--- DATA TO USE ---
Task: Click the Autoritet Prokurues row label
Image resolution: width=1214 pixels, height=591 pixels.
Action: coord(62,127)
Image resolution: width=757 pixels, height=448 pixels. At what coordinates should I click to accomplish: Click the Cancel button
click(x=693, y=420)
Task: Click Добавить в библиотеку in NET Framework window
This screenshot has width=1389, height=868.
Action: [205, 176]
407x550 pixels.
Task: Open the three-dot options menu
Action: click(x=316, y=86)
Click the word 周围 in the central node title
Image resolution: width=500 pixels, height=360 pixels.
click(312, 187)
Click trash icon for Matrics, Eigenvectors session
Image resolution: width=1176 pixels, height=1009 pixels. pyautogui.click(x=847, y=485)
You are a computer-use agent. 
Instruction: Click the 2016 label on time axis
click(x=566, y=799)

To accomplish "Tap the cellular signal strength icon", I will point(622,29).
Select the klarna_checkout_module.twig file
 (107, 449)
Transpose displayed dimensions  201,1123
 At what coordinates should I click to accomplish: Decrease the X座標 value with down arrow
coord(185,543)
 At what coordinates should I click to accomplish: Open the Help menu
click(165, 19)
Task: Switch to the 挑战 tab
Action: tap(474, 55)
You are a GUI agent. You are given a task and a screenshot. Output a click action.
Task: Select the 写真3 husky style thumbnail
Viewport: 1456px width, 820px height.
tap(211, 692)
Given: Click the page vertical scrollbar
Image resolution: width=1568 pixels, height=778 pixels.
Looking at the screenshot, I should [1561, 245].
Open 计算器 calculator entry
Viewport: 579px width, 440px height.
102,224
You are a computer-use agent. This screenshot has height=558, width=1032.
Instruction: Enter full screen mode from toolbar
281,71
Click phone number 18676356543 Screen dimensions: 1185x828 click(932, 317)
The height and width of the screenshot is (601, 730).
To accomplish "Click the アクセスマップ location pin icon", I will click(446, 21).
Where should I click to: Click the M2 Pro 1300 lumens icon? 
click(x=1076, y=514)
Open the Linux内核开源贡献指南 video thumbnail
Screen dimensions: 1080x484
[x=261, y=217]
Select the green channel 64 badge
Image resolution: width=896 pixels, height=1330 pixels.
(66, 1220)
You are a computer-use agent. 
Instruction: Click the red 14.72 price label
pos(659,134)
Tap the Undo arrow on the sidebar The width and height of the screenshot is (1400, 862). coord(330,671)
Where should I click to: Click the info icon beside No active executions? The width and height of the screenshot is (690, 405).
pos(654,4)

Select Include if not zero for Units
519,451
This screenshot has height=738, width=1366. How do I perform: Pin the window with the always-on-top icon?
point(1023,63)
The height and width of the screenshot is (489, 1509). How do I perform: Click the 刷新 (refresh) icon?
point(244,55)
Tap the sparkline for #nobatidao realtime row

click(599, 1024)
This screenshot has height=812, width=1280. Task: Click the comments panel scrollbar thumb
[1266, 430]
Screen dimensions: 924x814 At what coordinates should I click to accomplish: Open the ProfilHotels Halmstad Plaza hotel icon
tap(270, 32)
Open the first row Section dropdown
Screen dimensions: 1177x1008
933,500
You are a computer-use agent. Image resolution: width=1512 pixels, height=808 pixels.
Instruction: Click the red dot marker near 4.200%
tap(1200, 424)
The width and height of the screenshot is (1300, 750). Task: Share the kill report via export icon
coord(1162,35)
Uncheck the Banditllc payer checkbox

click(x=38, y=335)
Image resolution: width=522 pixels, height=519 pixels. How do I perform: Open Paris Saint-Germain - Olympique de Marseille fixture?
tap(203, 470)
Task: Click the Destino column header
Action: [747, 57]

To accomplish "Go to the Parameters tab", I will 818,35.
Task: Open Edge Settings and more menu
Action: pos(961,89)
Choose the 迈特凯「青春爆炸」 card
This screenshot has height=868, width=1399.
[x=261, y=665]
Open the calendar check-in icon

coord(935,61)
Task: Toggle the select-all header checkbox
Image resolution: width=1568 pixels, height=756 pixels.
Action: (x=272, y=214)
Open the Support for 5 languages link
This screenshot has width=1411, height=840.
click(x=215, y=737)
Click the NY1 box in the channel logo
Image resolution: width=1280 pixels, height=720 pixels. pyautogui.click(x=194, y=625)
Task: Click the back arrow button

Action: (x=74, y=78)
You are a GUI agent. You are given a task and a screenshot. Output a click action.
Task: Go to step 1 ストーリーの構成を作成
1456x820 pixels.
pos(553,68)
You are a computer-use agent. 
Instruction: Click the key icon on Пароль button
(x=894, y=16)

--- DIRECTION ---
Retype every line of the material above, keeping each one identical to the original.

--- SOLUTION FOR THIS EXERCISE ---
Task: Click the Autoritet Prokurues row label
Image resolution: width=1214 pixels, height=591 pixels.
Action: coord(62,127)
Image resolution: width=757 pixels, height=448 pixels. At what coordinates should I click to accomplish: Click the Cancel button
click(x=693, y=420)
Task: Click Добавить в библиотеку in NET Framework window
This screenshot has width=1389, height=868.
Action: [205, 176]
407x550 pixels.
Task: Open the three-dot options menu
Action: click(x=316, y=86)
Click the word 周围 in the central node title
Image resolution: width=500 pixels, height=360 pixels.
click(312, 187)
Click trash icon for Matrics, Eigenvectors session
Image resolution: width=1176 pixels, height=1009 pixels. pyautogui.click(x=847, y=485)
You are a computer-use agent. 
Instruction: Click the 2016 label on time axis
click(x=566, y=799)

To accomplish "Tap the cellular signal strength icon", I will point(622,29).
Select the klarna_checkout_module.twig file
 (107, 449)
Transpose displayed dimensions  201,1123
 At what coordinates should I click to accomplish: Decrease the X座標 value with down arrow
coord(185,543)
 At what coordinates should I click to accomplish: Open the Help menu
click(165, 19)
Task: Switch to the 挑战 tab
Action: tap(474, 55)
You are a GUI agent. You are given a task and a screenshot. Output a click action.
Task: Select the 写真3 husky style thumbnail
Viewport: 1456px width, 820px height.
tap(211, 692)
Given: Click the page vertical scrollbar
Image resolution: width=1568 pixels, height=778 pixels.
Looking at the screenshot, I should [1561, 245].
Open 计算器 calculator entry
Viewport: 579px width, 440px height.
102,224
You are a computer-use agent. This screenshot has height=558, width=1032.
Instruction: Enter full screen mode from toolbar
281,71
Click phone number 18676356543 Screen dimensions: 1185x828 click(932, 317)
The height and width of the screenshot is (601, 730).
To accomplish "Click the アクセスマップ location pin icon", I will click(446, 21).
Where should I click to: Click the M2 Pro 1300 lumens icon? 
click(x=1076, y=514)
Open the Linux内核开源贡献指南 video thumbnail
Screen dimensions: 1080x484
[x=261, y=217]
Select the green channel 64 badge
Image resolution: width=896 pixels, height=1330 pixels.
(66, 1220)
You are a computer-use agent. 
Instruction: Click the red 14.72 price label
pos(659,134)
Tap the Undo arrow on the sidebar The width and height of the screenshot is (1400, 862). coord(330,671)
Where should I click to: Click the info icon beside No active executions? The width and height of the screenshot is (690, 405).
pos(654,4)

Select Include if not zero for Units
519,451
This screenshot has height=738, width=1366. How do I perform: Pin the window with the always-on-top icon?
point(1023,63)
The height and width of the screenshot is (489, 1509). How do I perform: Click the 刷新 (refresh) icon?
point(244,55)
Tap the sparkline for #nobatidao realtime row

click(599, 1024)
This screenshot has height=812, width=1280. Task: Click the comments panel scrollbar thumb
[1266, 430]
Screen dimensions: 924x814 At what coordinates should I click to accomplish: Open the ProfilHotels Halmstad Plaza hotel icon
tap(270, 32)
Open the first row Section dropdown
Screen dimensions: 1177x1008
933,500
You are a computer-use agent. Image resolution: width=1512 pixels, height=808 pixels.
Instruction: Click the red dot marker near 4.200%
tap(1200, 424)
The width and height of the screenshot is (1300, 750). Task: Share the kill report via export icon
coord(1162,35)
Uncheck the Banditllc payer checkbox

click(x=38, y=335)
Image resolution: width=522 pixels, height=519 pixels. How do I perform: Open Paris Saint-Germain - Olympique de Marseille fixture?
tap(203, 470)
Task: Click the Destino column header
Action: [747, 57]

To accomplish "Go to the Parameters tab", I will 818,35.
Task: Open Edge Settings and more menu
Action: pos(961,89)
Choose the 迈特凯「青春爆炸」 card
This screenshot has height=868, width=1399.
[x=261, y=665]
Open the calendar check-in icon

coord(935,61)
Task: Toggle the select-all header checkbox
Image resolution: width=1568 pixels, height=756 pixels.
Action: (x=272, y=214)
Open the Support for 5 languages link
This screenshot has width=1411, height=840.
click(x=215, y=737)
Click the NY1 box in the channel logo
Image resolution: width=1280 pixels, height=720 pixels. pyautogui.click(x=194, y=625)
Task: Click the back arrow button

Action: (x=74, y=78)
You are a GUI agent. You are given a task and a screenshot. Output a click action.
Task: Go to step 1 ストーリーの構成を作成
1456x820 pixels.
pos(553,68)
You are a computer-use agent. 
Instruction: Click the key icon on Пароль button
(x=894, y=16)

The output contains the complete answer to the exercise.